The sort-reduce algorithm instead takes all direct access requests and sorts them in sequential order by identifiers, which show the destination of the request — such as grouping together all updates for node A, all for node B, and so on. Flash can then access kilobyte-sized chunks of thousands of requests at once, making it far more efficient.
To further save computation power and bandwidth, the algorithm simultaneously merges the data into the smallest groupings possible. Whenever the algorithm notes matching identifiers, it sums those into a single data packet — such as A1 and A2 becoming A3. It continues doing so, creating increasingly smaller packets of data with matching identifiers, until it produces the smallest possible packet to sort. This drastically reduces the amount of duplicate requests to access.
Using the sort-reduce algorithm on two large graphs, the researchers reduced the total data that needed to be updated in flash by about 90%.
The sort-reduce algorithm is computation-intensive for a host computer, however, so the researchers implemented a custom accelerator in the device. The accelerator acts as a midway point between the host and flash chips, executing all computation for the algorithm.
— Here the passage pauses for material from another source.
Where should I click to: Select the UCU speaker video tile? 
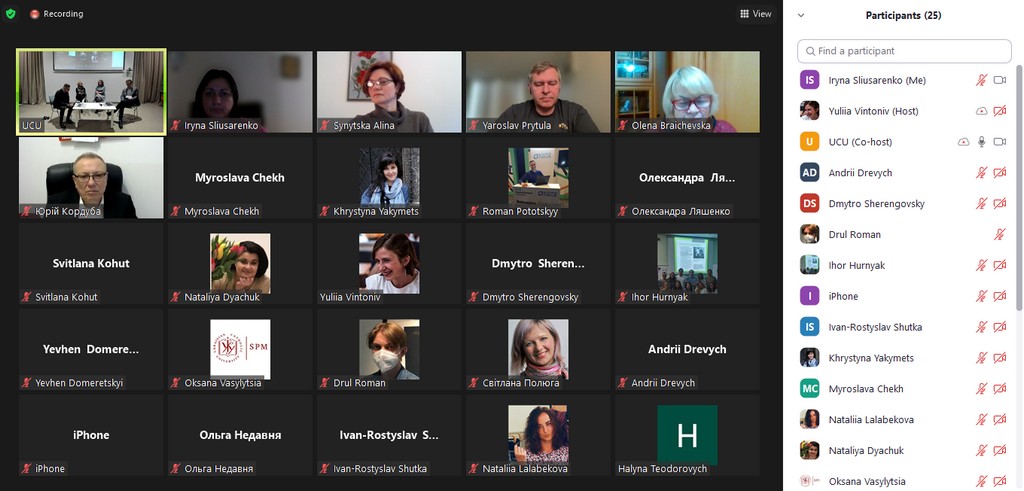[92, 91]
This offloads so much power to the accelerator that the host can be a low-powered PC or laptop that manages sorted data and executes other minor tasks.
“Accelerators are supposed to help the host compute, but we’ve come so far [with the computations] that the host becomes unimportant,” Arvind says.
“The MIT work shows a new way to perform analytics on very large graphs: Their work exploits flash memory to store the graphs and exploits ‘field-programmable gate arrays’ [custom integrated circuits] in an ingenious way to perform both the analytics and the data processing required to use flash memory effectively,” says Keshav Pingali, a professor of computer science at the University of Texas at Austin. “In the long run, this may lead to systems that can process large amounts of data efficiently on laptops or desktops, which will revolutionize how we do big-data processing.”
Because the host can be so low-powered, Jun says, a long-term goal is to create a general-purpose platform and software library for consumers to develop their own algorithms for applications beyond graph analytics. “You could plug this platform into a laptop, download [the software], and write simple programs to get server-class performance on your laptop,” he says.